OpenCV>> Structure from motion, triangulation

纵饮孤独 提交于 2021-02-08 09:18:16

问题


Use-case


  1. Generate a synthetic 3D scene using random points
  2. Generate two synthetic cameras
  3. Get the 2 camera 2D projections
  4. Derive the Fundamental & Essential matrices
  5. Derive rotation & translation using the Essential matrix
  6. Triangulate the 2 2D projections to result the initial 3D scene

Implementation


  1. Random 3D points ( x, y, z ) are generated
  2. Camera intrinsic matrix is statically defined
  3. Rotation matrix is statically defined ( 25 deg rotation on the Z-axis )
  4. Identity Translation Matrix ( no translation )
  5. Two projections are synthetically generated ( K*R*T )
  6. Fundamental matrix is resolved using cv::findFundamentalMat ( F )
  7. Essential matrix E is computed using 'K.t() * F * K'
  8. Camera extrinsic is extracted using SVD resulting in 4 possible solutions ( in accordance to 'Hartley & Zisserman Multiple View Geometry chapter 9.2.6 )
  9. Triangulation is done using cv::triangulatePoints in the following manner: cv::triangulatePoints(K * matRotIdentity, K * R * T, v1, v2, points);
  10. 'points' is a 4-rows N-columns matrix with homogeneous coordinates ( x, y, z, w )
  11. 'points' is converted to un-homogeneous ( local ) coordinates by dividing 'x, y, z' with 'w'

The result


The resulting 3D points match to the original points up to a scale ( ~144 in my case ).

Questions

  1. Camera Translation is derived up to a scale ( at #8 ), having that in mind, would it be right to assume that the triangulation result is also up to a scale?
  2. Is it possible to derive scale w/o having any prior knowledge of the camera position or absolute size of the points ?

Any help would be appreciated.



EDIT:

I was trying to use the exact same projection matrices used for the 3D -> 2D projection to convert back from 2D to 3D ( using cv::tirangulatePoints ), surprisingly, this has resulted a null vector ( all 3D points have x,y,z,w == 0 ), this has ended up to be because the two cameras differed only by rotation and not by transation, and thus, the two projection lines were orthogonal ( in 3D Space ) resulting a zero length baseline ( an epipolar line rather than a plane ), and thus, minimizing the distance at x,y,z == 0, resulting the null vector.

Adding a translation between the two cameras resulted in properly recovering the original coordinates, this however, given that I was using the exact same projection matrices for the 3D to 2D transfer, AND, then, 3D back to 2D triangulation.

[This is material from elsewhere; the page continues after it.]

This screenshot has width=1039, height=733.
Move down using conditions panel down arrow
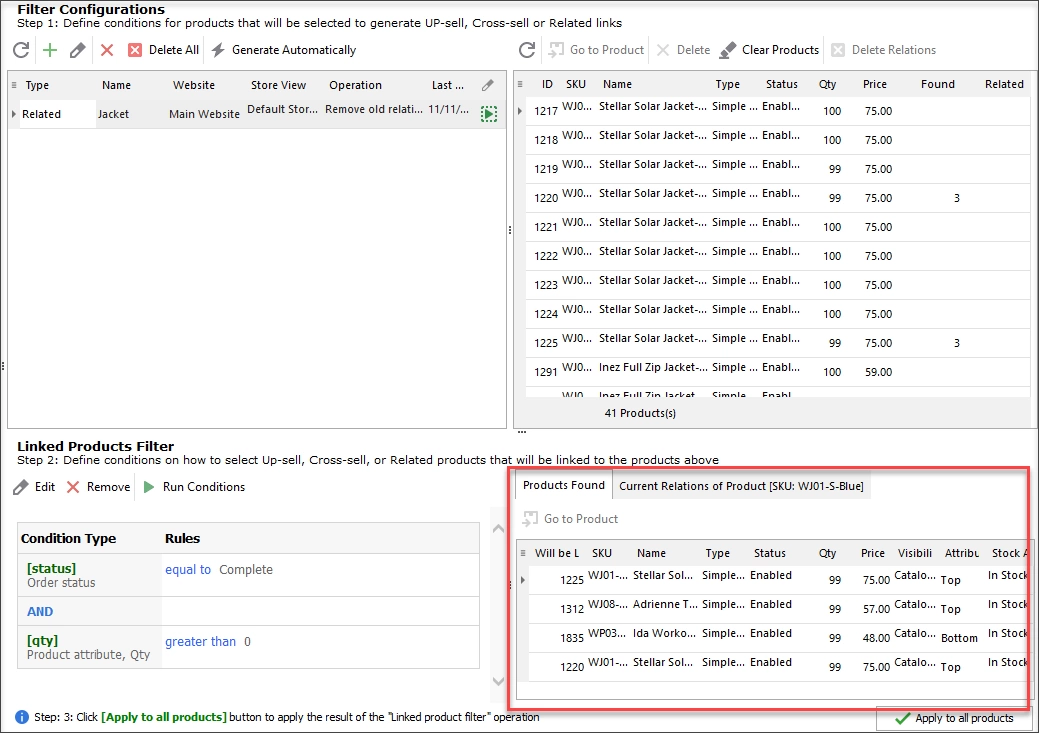pyautogui.click(x=498, y=681)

When doing camera pose estimation ( extracting the projection matrix from points correspondence ) the translation is derived up to a scale, and thus, the triangulation result is also up to a scale.

Question

Is it possible to derive the difference in translation ( how much the camera has moved ) in metric/pixel, ... units rather than up to a scale? what prior knowledge is needed?


回答1:


  1. Triangulated points are in the same coordinate system as the cameras which are used for triangulation...

  2. In a practical sense, No.




回答2:


Think of it like you have images showing a room. You don't know if the room is at normal size for human being or it is in a matchbox.

To know the real size of the objects you have to know one of these measures:

  1. Size of one object in the scene
  2. Distance between the cameras (in your wanted coordinate system)

For the latter point it is possible with GPS coordinates to take the least squares result if you have many images and the correct GPS coordinates. Therefore, you have to get the GPS coordinates (WGS84) in a metric system, e.g. UTM.